# Silvia bean recomendations please



## NashNash (Sep 2, 2016)

Not sure about you guys but my Silvia is fairly fussy with beans and prefers oilier darker beans.

Here are my 2 best beans to date:

1)https://extractcoffee.co.uk/shop/coffee/original-espresso/

Pretty standard deep flavour profile - nothing too exciting, but pours really well.

2)https://www.thomsonscoffee.com/collections/coffees/products/kenya-blue-mountain-aa

Light and fruity, wish I had a better machine to get more from this

Ive tried most of the beans at Thomsons seeing as its a local roaster, but the Blue mountain was definitely the best.

what are your best beans - provide links please?

Cheers


----------



## Mrboots2u (May 10, 2013)

It's more likely the temp at which your are pulling em at than it prefers certain bens . And the brew ratio ( presume you are weighing in and out )

Unless our Silvia is pidded it's biggest draw back is the deadband when temp surfing .
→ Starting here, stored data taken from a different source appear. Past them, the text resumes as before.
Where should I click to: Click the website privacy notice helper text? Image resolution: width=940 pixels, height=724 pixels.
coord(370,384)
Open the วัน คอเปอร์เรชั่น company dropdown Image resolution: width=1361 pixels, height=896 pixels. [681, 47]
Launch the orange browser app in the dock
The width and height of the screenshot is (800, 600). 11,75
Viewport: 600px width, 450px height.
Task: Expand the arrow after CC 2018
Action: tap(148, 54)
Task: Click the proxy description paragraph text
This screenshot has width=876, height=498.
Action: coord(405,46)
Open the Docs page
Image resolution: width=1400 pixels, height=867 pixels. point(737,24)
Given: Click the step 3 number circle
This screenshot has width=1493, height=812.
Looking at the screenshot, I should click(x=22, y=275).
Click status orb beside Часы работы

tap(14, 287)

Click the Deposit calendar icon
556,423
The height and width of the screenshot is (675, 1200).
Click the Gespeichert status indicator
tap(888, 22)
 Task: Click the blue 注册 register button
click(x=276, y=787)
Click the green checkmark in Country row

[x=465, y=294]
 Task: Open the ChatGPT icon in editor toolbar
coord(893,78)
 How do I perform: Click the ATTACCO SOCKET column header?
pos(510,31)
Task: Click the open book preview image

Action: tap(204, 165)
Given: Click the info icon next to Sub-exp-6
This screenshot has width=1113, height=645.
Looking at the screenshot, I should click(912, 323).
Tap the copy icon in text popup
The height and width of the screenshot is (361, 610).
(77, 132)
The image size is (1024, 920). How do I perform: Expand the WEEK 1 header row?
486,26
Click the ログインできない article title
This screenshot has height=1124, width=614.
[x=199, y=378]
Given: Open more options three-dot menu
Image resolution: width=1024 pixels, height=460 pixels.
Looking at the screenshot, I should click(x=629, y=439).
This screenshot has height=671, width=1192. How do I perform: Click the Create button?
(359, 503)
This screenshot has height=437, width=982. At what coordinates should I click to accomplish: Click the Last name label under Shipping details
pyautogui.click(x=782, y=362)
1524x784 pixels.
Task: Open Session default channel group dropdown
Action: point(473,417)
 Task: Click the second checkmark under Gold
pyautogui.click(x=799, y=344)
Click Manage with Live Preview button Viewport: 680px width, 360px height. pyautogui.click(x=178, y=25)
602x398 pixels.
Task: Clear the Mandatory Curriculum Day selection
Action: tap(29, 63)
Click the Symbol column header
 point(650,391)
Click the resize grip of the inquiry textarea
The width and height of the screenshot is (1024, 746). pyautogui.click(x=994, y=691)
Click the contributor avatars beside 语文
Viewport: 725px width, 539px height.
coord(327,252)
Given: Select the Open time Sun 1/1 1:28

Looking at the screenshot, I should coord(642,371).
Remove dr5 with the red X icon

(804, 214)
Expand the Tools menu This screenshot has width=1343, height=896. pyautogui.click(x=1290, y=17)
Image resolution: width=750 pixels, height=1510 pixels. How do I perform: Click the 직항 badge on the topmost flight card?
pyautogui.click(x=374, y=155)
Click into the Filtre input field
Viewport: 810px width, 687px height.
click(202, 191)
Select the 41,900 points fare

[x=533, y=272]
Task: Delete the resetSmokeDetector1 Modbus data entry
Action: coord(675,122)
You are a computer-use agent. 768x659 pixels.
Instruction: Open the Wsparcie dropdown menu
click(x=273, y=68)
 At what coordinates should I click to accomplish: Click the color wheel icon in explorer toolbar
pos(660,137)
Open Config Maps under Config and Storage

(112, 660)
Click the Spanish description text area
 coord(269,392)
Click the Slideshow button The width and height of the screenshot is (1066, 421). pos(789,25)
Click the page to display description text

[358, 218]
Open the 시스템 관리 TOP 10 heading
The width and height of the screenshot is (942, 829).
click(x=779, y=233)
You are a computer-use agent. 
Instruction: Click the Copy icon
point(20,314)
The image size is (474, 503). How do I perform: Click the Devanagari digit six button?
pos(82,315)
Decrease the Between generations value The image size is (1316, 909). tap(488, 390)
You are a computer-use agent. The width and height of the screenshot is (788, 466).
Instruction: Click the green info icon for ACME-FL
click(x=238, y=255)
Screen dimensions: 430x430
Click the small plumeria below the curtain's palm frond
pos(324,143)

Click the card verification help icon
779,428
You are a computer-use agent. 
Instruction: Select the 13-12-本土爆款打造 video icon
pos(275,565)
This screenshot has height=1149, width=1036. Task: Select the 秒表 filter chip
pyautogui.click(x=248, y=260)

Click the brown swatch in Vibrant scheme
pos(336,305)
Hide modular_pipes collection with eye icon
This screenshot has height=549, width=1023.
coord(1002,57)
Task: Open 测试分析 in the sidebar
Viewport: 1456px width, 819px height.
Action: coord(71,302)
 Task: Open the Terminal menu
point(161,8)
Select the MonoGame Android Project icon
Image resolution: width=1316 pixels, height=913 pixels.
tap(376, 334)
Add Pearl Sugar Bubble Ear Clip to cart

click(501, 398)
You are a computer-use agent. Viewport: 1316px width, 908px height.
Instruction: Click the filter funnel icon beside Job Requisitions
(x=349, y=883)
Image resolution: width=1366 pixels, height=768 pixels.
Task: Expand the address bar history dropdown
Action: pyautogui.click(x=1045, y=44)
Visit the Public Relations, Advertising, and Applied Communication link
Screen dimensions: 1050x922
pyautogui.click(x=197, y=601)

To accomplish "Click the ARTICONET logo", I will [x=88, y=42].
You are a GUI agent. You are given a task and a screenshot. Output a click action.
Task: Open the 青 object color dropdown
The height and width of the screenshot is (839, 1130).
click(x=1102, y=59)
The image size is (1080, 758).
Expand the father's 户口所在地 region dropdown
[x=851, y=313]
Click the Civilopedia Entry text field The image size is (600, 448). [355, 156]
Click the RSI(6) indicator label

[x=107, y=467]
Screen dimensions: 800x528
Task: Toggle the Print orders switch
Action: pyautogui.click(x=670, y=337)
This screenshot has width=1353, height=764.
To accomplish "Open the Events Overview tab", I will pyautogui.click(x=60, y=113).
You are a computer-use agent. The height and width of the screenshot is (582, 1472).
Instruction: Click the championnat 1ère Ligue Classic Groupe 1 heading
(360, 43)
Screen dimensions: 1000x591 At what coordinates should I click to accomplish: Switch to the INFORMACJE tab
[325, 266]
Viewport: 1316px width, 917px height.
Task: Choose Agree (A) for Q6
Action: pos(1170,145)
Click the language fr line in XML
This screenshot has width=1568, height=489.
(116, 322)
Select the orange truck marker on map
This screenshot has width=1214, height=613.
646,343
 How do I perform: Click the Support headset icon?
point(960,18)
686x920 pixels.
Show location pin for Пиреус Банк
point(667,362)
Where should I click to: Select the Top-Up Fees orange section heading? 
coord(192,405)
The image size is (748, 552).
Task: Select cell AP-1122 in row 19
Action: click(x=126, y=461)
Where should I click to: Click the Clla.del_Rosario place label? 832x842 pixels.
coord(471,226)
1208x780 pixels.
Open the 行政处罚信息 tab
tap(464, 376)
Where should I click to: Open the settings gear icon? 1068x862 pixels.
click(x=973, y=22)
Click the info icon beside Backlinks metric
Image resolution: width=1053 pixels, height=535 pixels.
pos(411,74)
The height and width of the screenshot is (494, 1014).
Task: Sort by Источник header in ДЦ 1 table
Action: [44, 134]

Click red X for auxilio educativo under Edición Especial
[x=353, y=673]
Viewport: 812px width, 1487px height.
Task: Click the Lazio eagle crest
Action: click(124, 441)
Dark beans are more forgiving off latitudes in temp than a tasty lighter to medium roast . If these are pulled under temp can quickly move the lovely acidity to tongue curling sourness .

The darker roast crowd will pipe up with coffee compass as a go to but it's worth taking abou my your temp surfing routine and brew ratios if you would like to try other roasts profiles .


----------



## Stanic (Dec 12, 2015)

Install a PID and you'll be much happier, the machine is capable of lovely espresso


----------



## NashNash (Sep 2, 2016)

I could go down the PID route, but I think it will be too much hassle for me. Im thinking of buying a used E61 machine with a PID installed. Probably the Alex duetto II. I think it will be worth the extra if I sell my Silvia. will pick up a used mazzer mini too.


----------



## Stanic (Dec 12, 2015)

That's another option for sure, larger boiler has better thermal stability and separate steam boiler provides for milk frothing while brewing coffee. Will be looking forward to your experiences with the new setup.


----------